5) Connecting the relevance result obtained in the step 4) with the characteristic extracted target segmentation slice characteristic obtained in the step 2), and outputting the image characteristic fused by the time sequence characteristic after convolution fusion;

6) Performing rough segmentation on the image features output in the step 5) by utilizing Unet network structures, and outputting rough segmentation results;

7) The segmentation result is adjusted to be in a T ₁、T₂、...T_n form, and different substructure segmentation feature graphs are represented;

8) Inputting the characteristic diagrams after the coarse segmentation of different substructures into an LSTM network for characteristic learning;

9) Outputting each sub-structure segmentation feature map Y ₁、Y₂、...Y_n after anatomical association;

10 To achieve image reconstruction assistance tasks: extracting anatomical factors of the target segmentation slice according to the image characteristic rough segmentation result obtained in the step 6); extracting a modal decomposition vector by using the image features fused by the anatomical factors and the time sequence features through a modal encoder; reconstructing a target segmentation slice image by the modal decomposition vector and the anatomical factor; said step 10) comprises the steps of:

i) Obtaining the rough segmentation result of the image features obtained in the step 6);

ii) performing anatomical decomposition on the input rough segmentation result by using an anatomical factor encoder to generate an anatomical decomposition factor;

iii) Inputting the time sequence fusion image obtained in the step 5) and the anatomical decomposition factor obtained in the step ii) into a substructure modal decomposition encoder for modal decomposition to generate modal decomposition vectors used for measuring component coefficients of each substructure to the original image;

iv) weighting and summing the modal decomposition vector and the decomposition solution factor to obtain a fused image feature map;

v) the fused image feature images are subjected to multi-layer convolution operation to obtain a final reconstructed image.

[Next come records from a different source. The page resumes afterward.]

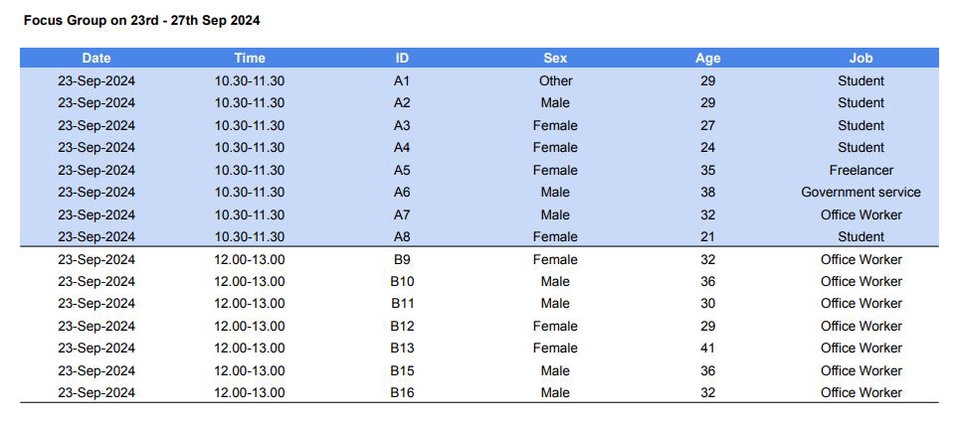This screenshot has width=960, height=421.
Task: Select the age 21 cell for A8
Action: (708, 237)
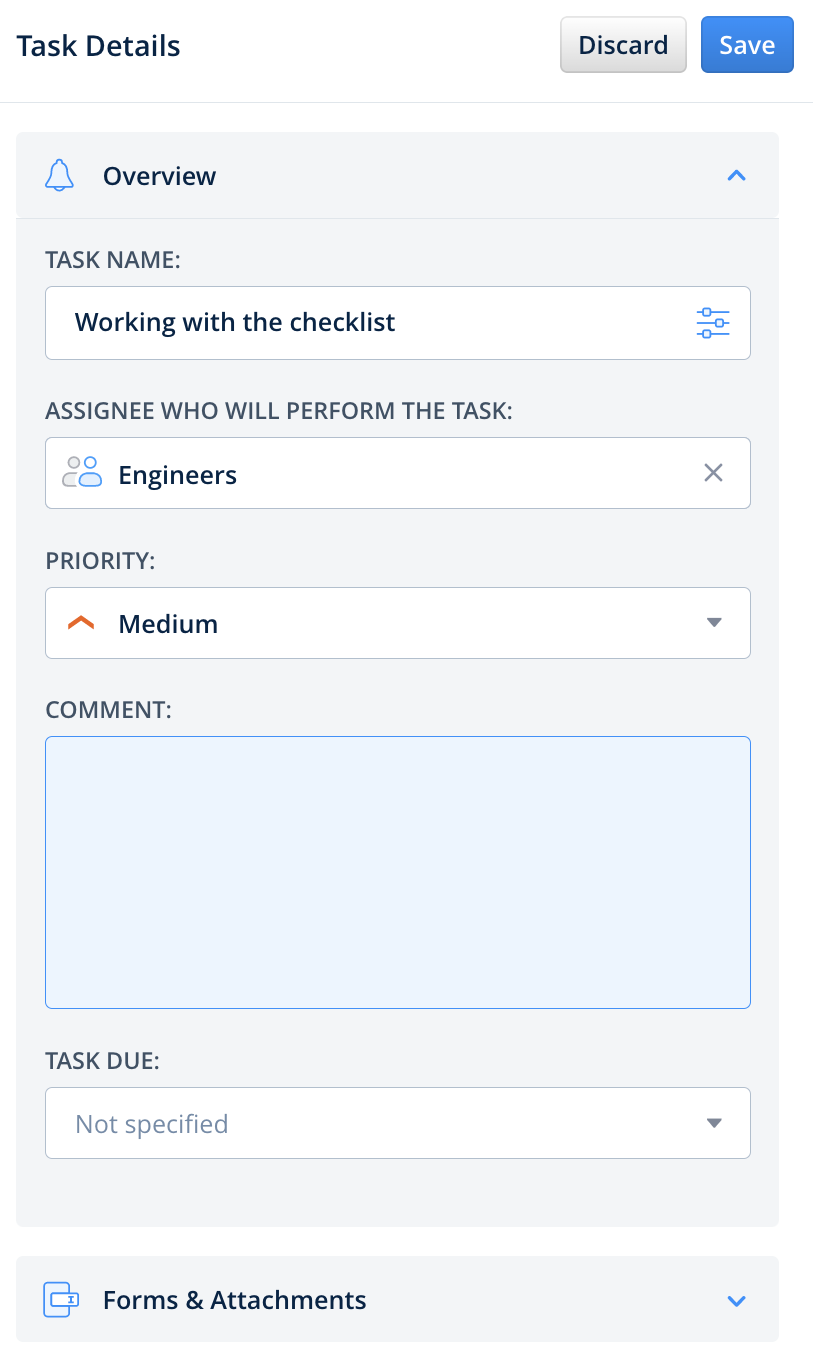Collapse the Overview section chevron
The image size is (813, 1361).
[x=736, y=176]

2. A method for multi-task cardiac substructure segmentation based on spatio-temporal fusion according to claim 1, wherein: the anatomic factor encoder and the substructure modal decomposition encoder are each composed of a plurality of CNN modules, wherein each CNN module comprises a 3x3 convolution layer, a Batch Norm algorithm and Relu activation functions.

3. A method for multi-task cardiac substructure segmentation based on spatio-temporal fusion according to claim 1, wherein: said step 1) comprises the steps of:

a1 Acquiring cardiac CT data of a patient;

A2 According to the data label, only selecting a slice layer containing a heart substructure as training data;

A3 Randomly extracting continuous 7-layer slices from each CT data as the input of a model, wherein the 4 th layer is a target segmentation slice, and 1-3 and 5-7 are adjacent auxiliary slice layers, which are used for extracting time sequence features and improving the feature expression of the 4 th layer slice.

4. A method for multi-task cardiac substructure segmentation based on spatio-temporal fusion according to claim 1, wherein: the left side of the Unet network structure is alternately composed of a first convolution layer and a pooling layer, wherein the 3x3 convolution layer is used for feature extraction, and the pooling layer is used for reducing dimensionality; the right side of Unet network structure is composed of second convolution layer and up sampling layer alternately, up sampling layer is used for recovering dimension, and finally output result through 1x1 convolution layer.